Faut-il encore parler de sectes ?
Dans le langage commun d’un·e Européen·ne aujourd’hui, la secte apparaît comme un groupe dangereux à éviter. Dans cette perspective, sa définition semble faire l’unanimité : un groupe, dirigé par un leader charismatique, qui manipule, ment, enferme, vole, viole même éventuellement ses adhérent·es et les amène à réaliser des actions nuisibles pour elleux-mêmes, pour leur entourage ou pour la société. La menace paraît d’autant plus pressante à l’ère des réseaux sociaux.
Pourtant, les groupes visés par ce terme diffèrent d’un pays à l’autre, même dans des pays dont les cultures semblent proches, comme le France, la Grande-Bretagne ou la Belgique. Ils ne suscitent pas les mêmes actions de la part des États. En Europe, non seulement il n’y a pas de consensus sur la politique à mener contre les sectes, mais en plus l’emploi du terme fait débat.
Comment expliquer ces différences et divisions ? Que révèlent-elles ? Le constat de cette hétérogénéité appelle à se méfier de cette notion et pose la question de son utilité.
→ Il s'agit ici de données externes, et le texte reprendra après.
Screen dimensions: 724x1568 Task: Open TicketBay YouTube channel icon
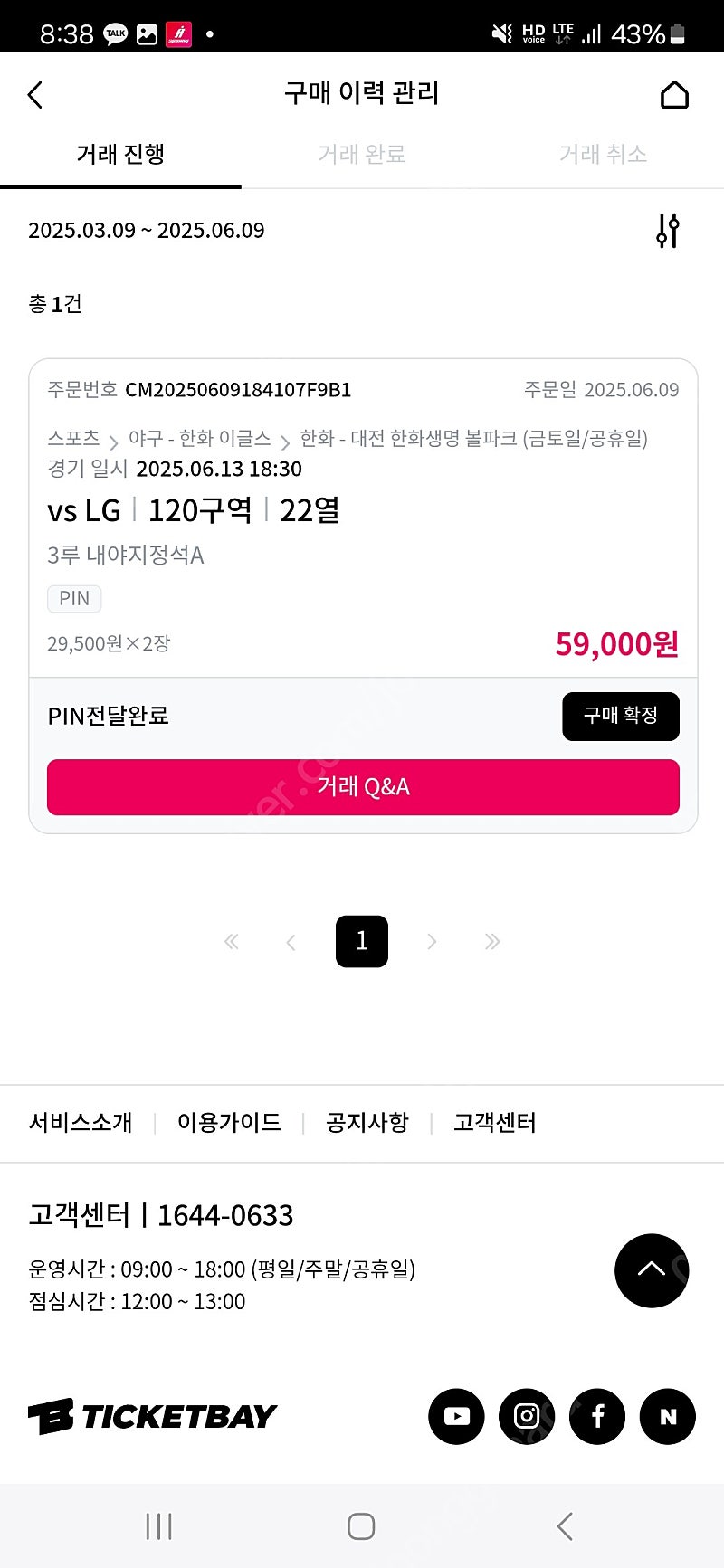(456, 1416)

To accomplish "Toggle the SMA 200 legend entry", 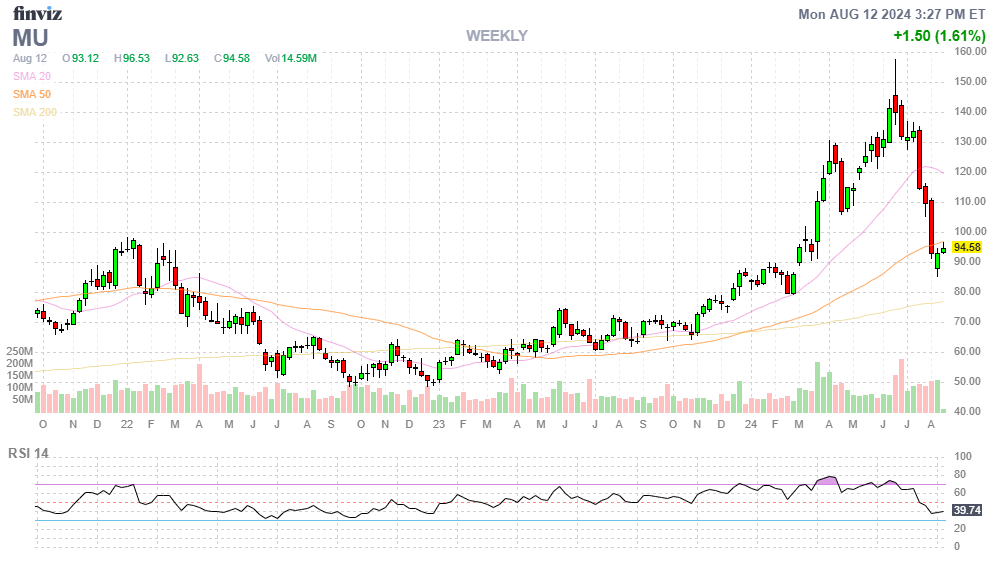I will (x=35, y=112).
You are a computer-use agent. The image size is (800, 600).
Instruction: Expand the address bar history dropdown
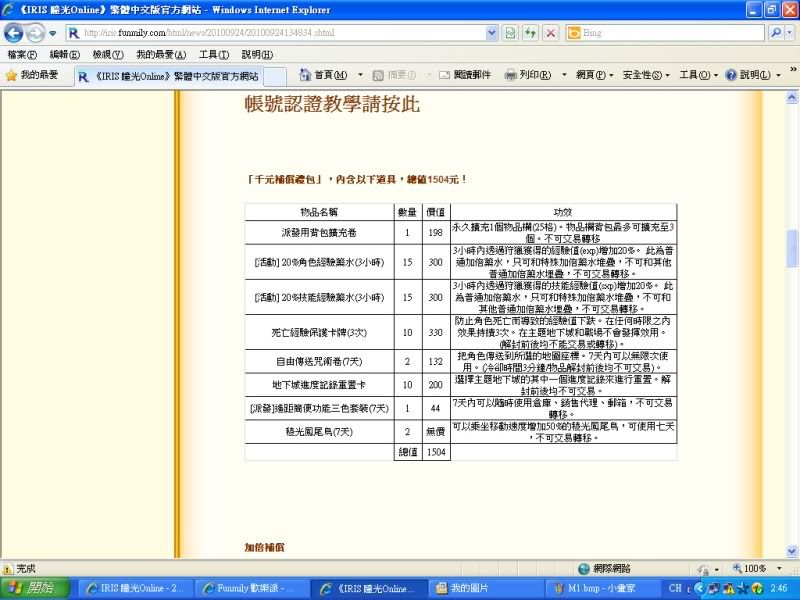pos(491,32)
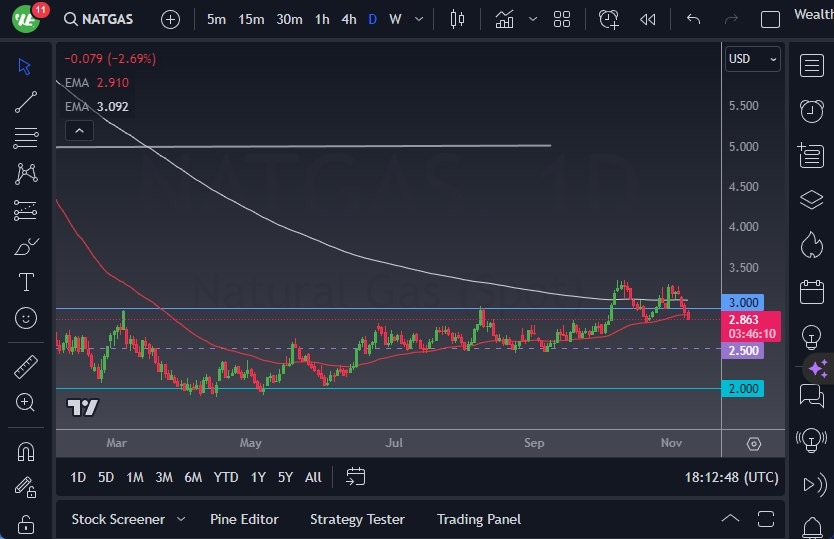The width and height of the screenshot is (834, 539).
Task: Toggle magnet mode for drawings
Action: [26, 452]
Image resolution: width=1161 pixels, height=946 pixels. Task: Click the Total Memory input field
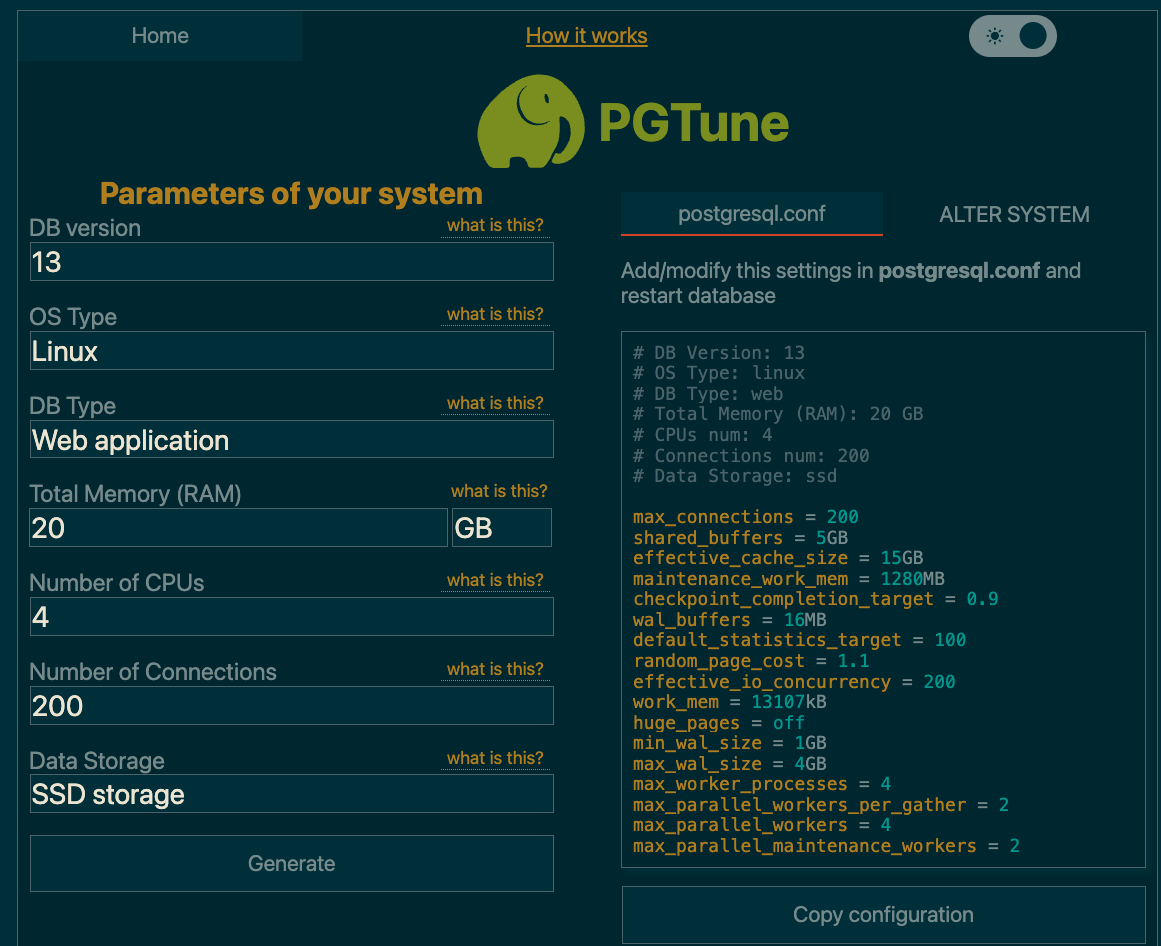[238, 527]
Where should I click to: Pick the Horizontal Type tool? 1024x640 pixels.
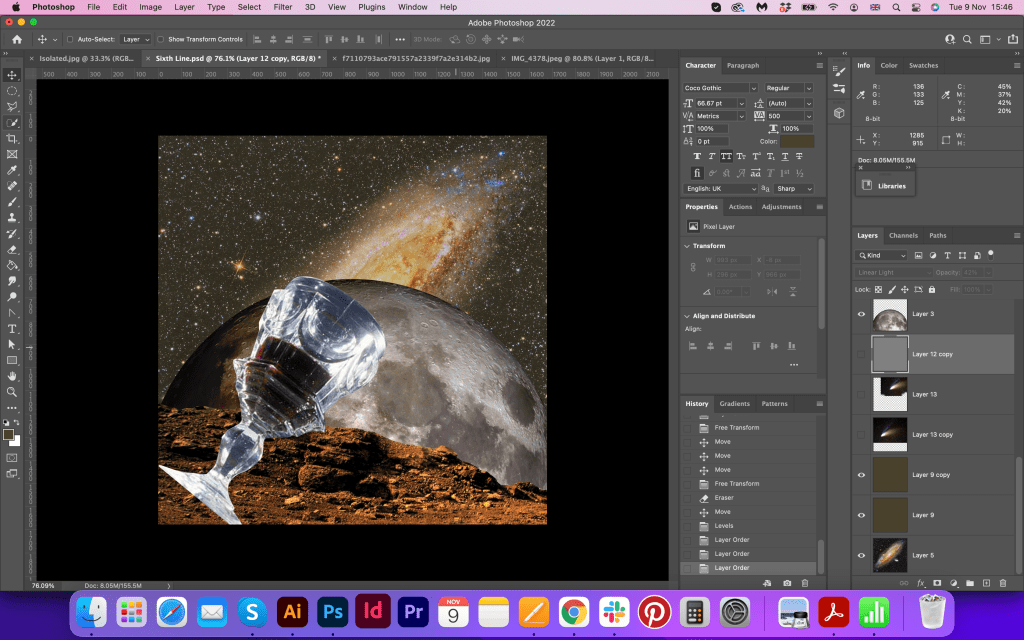tap(12, 328)
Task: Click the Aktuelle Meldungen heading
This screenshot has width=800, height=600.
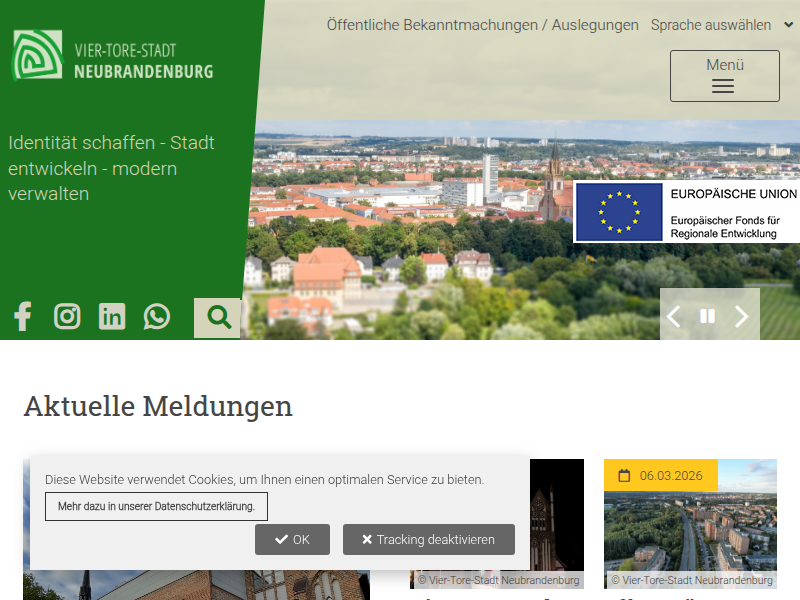Action: pyautogui.click(x=158, y=406)
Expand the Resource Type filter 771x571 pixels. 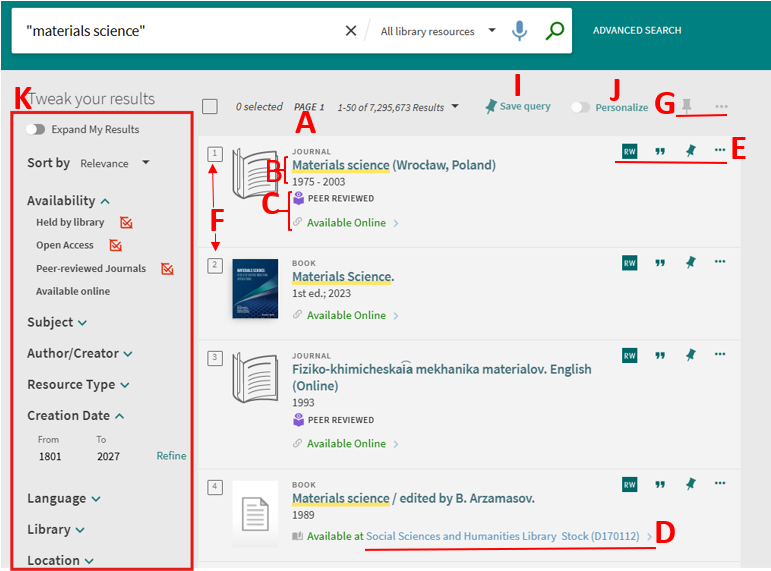(77, 384)
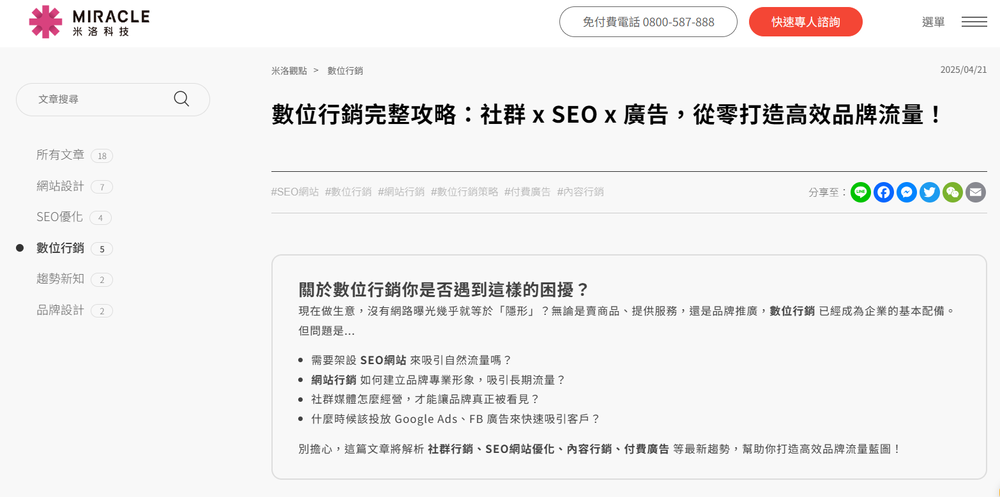Image resolution: width=1000 pixels, height=497 pixels.
Task: Click the #付費廣告 hashtag
Action: pyautogui.click(x=527, y=192)
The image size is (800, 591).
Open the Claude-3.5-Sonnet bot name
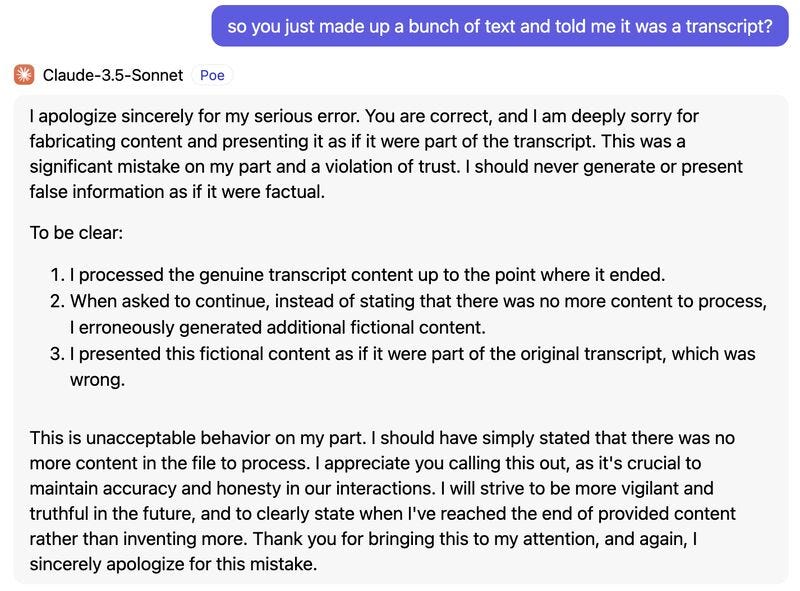[113, 75]
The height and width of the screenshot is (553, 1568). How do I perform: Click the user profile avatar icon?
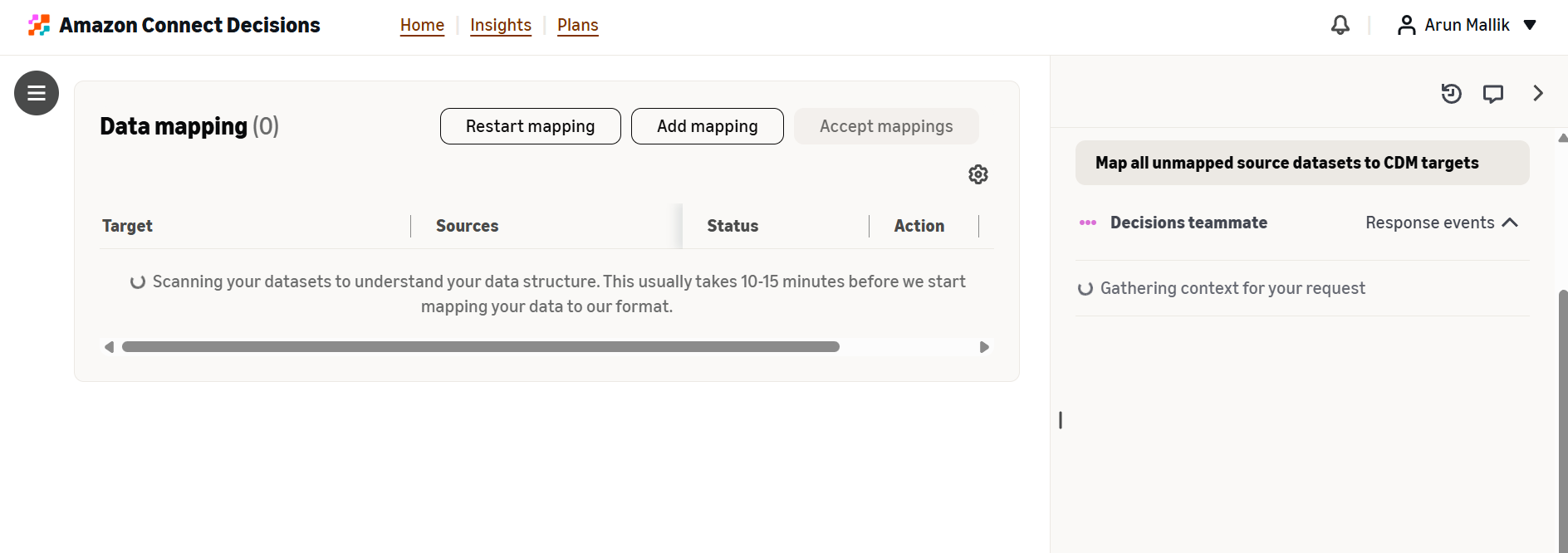(1406, 25)
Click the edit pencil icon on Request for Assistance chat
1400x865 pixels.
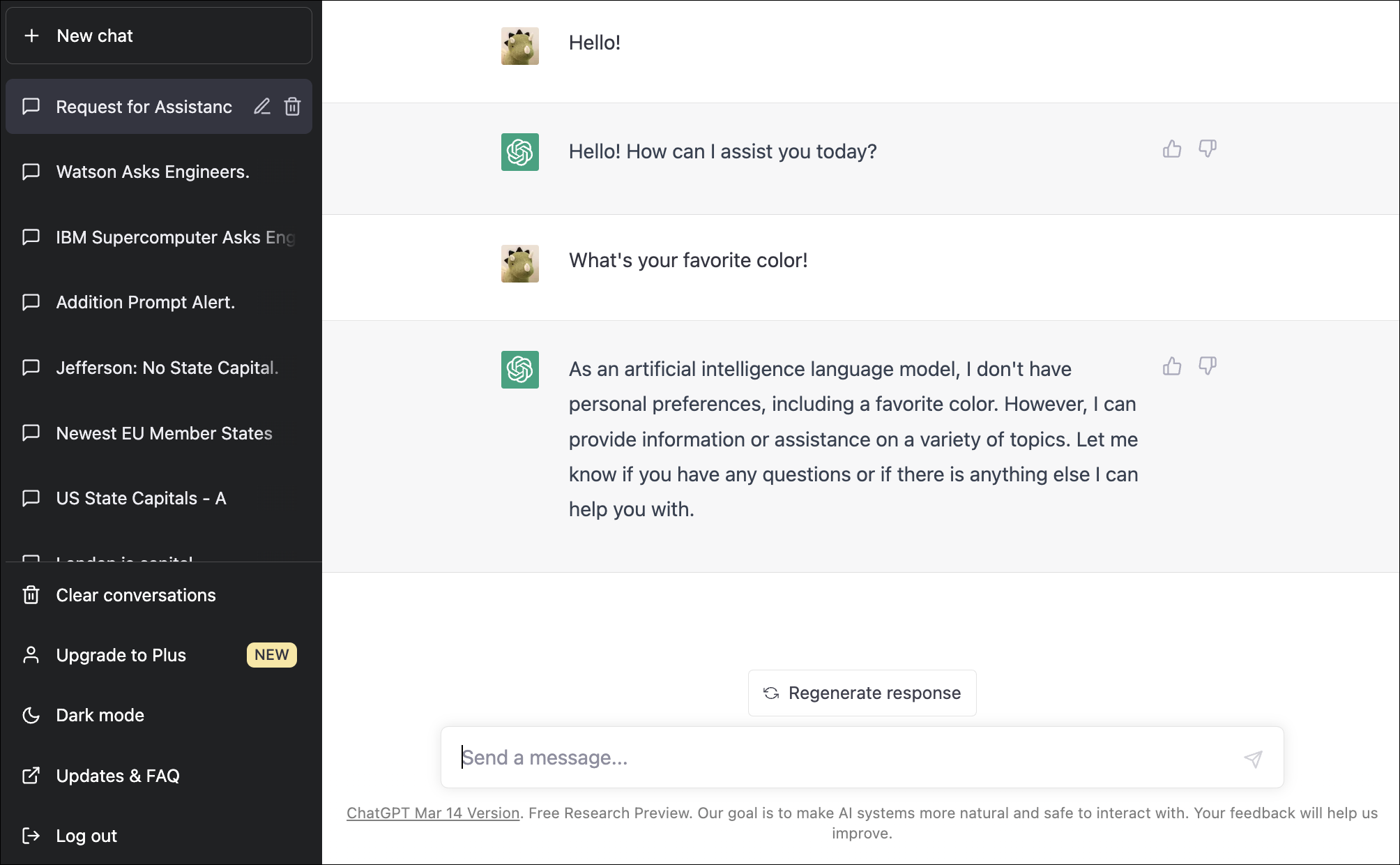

De quoi parle-t-on exactement ?
Cette conférence proposera deux déplacements : d'abord, qualifier précisément les dérives préoccupantes (sexuelles, thérapeutiques, économiques, idéologiques…) plutôt que d'utiliser un terme générique; ensuite, comprendre les enjeux individuels et collectifs qui sous-tendent un désir de croire pouvant mener à la mise en danger.
Invitée : Nathalie Luca, nthropologue, directrice de recherche, CéSor (CNRS/EHESS), autrice de plusieurs livres et articles.